- **What is expected**: Lay out the records from the start through the line containing "(x=103, y=171)" as a two-column CSV headed request and answer, with one row per record. Put its text and its answer each in one quoted field, with line breaks turned into spaces.

- **Given data**:
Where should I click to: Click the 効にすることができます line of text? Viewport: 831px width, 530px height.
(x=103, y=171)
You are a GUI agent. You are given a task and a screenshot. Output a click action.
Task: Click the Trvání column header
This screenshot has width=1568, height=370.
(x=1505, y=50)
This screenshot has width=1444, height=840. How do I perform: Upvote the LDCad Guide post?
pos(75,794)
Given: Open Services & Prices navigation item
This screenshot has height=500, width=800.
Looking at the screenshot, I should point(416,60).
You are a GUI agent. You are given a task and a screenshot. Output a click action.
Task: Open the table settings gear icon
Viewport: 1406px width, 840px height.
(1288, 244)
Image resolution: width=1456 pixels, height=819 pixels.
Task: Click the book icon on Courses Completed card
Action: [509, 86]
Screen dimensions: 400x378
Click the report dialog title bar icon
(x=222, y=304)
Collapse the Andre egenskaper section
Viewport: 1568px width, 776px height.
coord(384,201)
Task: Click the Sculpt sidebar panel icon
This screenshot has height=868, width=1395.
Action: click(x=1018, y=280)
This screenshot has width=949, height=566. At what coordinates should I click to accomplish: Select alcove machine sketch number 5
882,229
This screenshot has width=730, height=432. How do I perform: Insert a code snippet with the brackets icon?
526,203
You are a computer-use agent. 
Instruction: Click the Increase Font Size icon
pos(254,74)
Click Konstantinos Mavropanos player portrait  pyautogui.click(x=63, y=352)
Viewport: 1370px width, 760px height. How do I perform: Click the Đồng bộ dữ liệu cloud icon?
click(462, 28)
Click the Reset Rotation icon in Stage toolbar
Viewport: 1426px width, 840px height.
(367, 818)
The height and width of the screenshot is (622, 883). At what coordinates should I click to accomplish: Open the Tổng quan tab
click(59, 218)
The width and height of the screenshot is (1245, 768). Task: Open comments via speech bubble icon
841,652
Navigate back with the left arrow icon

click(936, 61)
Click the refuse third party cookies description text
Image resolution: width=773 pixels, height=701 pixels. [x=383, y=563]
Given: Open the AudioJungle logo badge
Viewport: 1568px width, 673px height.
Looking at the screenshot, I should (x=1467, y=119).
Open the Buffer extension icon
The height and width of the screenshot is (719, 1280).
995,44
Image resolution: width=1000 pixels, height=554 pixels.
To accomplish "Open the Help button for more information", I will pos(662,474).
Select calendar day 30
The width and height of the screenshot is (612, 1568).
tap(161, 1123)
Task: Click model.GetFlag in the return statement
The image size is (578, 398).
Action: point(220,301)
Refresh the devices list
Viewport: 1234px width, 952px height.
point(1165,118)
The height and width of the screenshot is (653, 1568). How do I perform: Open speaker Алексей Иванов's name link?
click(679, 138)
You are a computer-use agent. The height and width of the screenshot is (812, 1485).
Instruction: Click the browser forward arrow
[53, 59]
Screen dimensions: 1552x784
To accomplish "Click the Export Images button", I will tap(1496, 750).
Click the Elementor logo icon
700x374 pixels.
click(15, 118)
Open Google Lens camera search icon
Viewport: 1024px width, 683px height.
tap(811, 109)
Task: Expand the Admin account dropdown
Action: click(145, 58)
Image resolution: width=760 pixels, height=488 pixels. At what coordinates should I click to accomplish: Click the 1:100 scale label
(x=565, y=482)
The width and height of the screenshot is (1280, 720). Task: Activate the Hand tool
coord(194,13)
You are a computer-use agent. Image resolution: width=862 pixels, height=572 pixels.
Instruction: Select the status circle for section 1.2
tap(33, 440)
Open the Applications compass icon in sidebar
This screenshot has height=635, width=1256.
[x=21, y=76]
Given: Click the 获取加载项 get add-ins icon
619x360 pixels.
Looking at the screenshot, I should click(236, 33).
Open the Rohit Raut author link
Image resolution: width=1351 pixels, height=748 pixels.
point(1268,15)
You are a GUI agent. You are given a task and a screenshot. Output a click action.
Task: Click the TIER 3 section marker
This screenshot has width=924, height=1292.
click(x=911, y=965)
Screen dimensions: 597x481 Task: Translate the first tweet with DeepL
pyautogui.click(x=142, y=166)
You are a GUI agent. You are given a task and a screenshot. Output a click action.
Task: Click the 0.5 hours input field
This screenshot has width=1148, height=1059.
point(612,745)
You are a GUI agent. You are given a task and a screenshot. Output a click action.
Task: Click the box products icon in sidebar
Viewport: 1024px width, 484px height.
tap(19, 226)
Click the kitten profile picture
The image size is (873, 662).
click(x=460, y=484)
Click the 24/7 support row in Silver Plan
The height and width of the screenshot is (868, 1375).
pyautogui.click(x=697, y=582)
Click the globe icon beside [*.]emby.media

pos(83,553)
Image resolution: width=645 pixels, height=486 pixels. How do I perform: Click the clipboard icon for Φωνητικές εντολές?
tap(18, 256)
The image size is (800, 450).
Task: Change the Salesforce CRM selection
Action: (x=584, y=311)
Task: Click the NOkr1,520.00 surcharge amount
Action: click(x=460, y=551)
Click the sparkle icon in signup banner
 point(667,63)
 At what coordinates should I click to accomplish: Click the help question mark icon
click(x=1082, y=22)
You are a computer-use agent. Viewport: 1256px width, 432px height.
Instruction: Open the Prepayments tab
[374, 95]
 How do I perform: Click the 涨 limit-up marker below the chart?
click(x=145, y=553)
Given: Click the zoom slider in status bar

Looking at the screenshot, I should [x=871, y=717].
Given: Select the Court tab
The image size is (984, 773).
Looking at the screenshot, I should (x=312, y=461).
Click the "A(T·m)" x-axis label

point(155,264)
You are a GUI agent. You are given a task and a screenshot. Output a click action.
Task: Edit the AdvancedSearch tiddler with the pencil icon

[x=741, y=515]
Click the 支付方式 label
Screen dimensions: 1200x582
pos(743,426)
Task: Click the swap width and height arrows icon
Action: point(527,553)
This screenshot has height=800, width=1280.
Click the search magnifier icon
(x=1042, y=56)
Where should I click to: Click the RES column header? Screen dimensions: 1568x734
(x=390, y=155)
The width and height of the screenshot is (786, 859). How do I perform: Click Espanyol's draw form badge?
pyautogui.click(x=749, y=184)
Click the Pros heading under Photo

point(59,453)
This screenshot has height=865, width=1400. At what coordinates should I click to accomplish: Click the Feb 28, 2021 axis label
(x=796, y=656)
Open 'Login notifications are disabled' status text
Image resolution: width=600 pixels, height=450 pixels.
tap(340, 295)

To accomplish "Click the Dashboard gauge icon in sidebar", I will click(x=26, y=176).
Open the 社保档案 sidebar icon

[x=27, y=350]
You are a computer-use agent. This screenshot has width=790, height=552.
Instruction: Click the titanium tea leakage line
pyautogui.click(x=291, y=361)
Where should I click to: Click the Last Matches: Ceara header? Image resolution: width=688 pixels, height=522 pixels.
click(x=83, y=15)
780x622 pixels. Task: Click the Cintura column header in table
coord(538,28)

- **Solution to the exercise**:
request,answer
"Where should I click to: Click the 効にすることができます line of text? Viewport: 831px width, 530px height.","(x=103, y=171)"